Angelica Cheung—the most powerful fashion editor you’ve never heard of

Magazine spread featuring Angelica Cheung
 

Everyone in the West knows Anna Wintour. But the editor-in-chief of Vogue China, Angelica Cheung, is celebrating 14 years of relentlessly phenomenal success.

Her magazine is so dense with ads, it could choke a camel. Angelica—who as a little girl, grew up in Beijing with her own copy of Mao’s famous Little Red Book—now edits arguably the world’s most important fashion magazine. Though the youngest of Vogue’s various editors-in-chief around the world, her edition is more than twice the size of its US and UK sister publications, with Vogue China reaching approximately 1.6 million readers in print and online.

Though many Western global fashion gurus thought China was not nearly ready for a top-tier fashion magazine, when Angelica launched Vogue China in 2005, its first printing of 300,000 copies quickly disappeared off the newsstands—and a second printing was needed to meet demand. Every year since then, Angelica’s magazine—one of 16 global editions—has made a profit.

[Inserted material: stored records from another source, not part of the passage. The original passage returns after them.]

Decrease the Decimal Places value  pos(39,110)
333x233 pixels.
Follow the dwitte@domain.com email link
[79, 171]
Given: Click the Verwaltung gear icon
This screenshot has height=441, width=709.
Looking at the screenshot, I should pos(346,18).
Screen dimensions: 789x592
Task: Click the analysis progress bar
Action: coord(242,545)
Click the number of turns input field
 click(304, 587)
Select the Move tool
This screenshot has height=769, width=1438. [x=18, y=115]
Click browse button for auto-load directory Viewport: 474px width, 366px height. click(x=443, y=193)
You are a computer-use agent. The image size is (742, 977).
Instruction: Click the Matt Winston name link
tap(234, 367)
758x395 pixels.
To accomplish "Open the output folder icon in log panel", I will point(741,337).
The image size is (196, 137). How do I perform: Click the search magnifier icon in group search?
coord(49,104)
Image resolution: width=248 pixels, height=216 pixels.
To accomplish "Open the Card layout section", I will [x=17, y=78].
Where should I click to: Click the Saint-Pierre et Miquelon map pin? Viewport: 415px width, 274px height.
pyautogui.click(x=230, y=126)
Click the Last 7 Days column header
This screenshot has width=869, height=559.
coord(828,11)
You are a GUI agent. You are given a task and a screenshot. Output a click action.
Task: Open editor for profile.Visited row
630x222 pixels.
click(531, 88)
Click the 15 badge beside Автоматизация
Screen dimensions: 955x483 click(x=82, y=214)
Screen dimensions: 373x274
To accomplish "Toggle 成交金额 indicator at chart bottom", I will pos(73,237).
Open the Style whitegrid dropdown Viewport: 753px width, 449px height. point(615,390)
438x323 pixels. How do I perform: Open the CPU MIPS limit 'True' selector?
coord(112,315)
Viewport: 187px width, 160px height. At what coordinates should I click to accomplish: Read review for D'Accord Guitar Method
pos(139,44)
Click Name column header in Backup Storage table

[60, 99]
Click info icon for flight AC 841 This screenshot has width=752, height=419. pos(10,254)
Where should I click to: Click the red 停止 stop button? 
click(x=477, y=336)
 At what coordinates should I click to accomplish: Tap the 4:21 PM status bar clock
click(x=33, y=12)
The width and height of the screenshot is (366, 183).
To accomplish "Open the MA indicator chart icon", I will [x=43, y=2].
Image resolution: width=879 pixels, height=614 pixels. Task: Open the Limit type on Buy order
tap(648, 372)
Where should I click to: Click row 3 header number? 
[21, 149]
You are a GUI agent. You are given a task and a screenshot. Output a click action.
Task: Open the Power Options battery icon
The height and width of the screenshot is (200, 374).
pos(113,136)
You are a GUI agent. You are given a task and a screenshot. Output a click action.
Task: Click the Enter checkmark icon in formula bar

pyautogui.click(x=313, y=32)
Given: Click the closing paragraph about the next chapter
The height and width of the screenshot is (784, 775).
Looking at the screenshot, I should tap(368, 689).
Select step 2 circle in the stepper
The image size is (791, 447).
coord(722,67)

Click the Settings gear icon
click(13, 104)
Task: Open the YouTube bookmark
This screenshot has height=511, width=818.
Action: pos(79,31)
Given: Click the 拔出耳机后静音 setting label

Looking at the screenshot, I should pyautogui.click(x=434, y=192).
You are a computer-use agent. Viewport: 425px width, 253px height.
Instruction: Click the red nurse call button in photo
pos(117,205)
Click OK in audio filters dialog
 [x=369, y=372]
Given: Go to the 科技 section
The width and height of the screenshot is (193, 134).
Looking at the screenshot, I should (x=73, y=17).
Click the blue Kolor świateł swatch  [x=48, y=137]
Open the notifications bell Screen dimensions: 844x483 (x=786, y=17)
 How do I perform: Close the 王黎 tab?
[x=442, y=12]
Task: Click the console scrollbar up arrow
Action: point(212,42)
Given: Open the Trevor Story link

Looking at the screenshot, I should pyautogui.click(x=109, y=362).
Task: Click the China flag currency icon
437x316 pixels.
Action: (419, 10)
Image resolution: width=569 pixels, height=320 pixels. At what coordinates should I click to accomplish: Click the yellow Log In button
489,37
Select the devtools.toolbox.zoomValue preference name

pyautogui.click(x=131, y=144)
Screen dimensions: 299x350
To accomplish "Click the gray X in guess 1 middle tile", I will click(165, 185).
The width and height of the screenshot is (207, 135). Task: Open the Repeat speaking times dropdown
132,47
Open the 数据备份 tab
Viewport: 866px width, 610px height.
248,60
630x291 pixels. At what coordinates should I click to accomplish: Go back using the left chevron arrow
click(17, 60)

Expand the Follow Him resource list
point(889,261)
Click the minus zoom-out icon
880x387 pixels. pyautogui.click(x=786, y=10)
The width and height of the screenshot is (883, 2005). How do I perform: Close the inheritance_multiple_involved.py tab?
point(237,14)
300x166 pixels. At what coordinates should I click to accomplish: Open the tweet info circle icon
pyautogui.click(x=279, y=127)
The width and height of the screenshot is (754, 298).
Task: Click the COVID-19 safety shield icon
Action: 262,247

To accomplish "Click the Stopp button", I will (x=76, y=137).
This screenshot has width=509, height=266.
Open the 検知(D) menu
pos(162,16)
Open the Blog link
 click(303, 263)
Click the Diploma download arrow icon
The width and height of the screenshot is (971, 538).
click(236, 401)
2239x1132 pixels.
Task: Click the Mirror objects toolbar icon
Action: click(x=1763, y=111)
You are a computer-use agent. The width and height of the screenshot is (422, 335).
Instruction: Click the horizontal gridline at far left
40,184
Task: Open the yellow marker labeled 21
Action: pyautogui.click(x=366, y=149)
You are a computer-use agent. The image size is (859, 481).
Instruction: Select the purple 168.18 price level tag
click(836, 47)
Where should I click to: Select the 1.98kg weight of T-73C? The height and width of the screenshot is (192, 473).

But more impressive than Vogue China’s phenomenal financial success, has been Angelica’s steely determination to painstakingly nurture China’s own young designers, models, fledging fashion writers and photographers. She could have taken the easy route and simply built up the work of the West’s premier designers, and rehashed hoary old Asian fashion clichés like embroidered slippers and silken cheongsams (that “our readers’ grandmothers would wear”). Which is exactly what many of the West’s high priests of haute couture pressed her to do.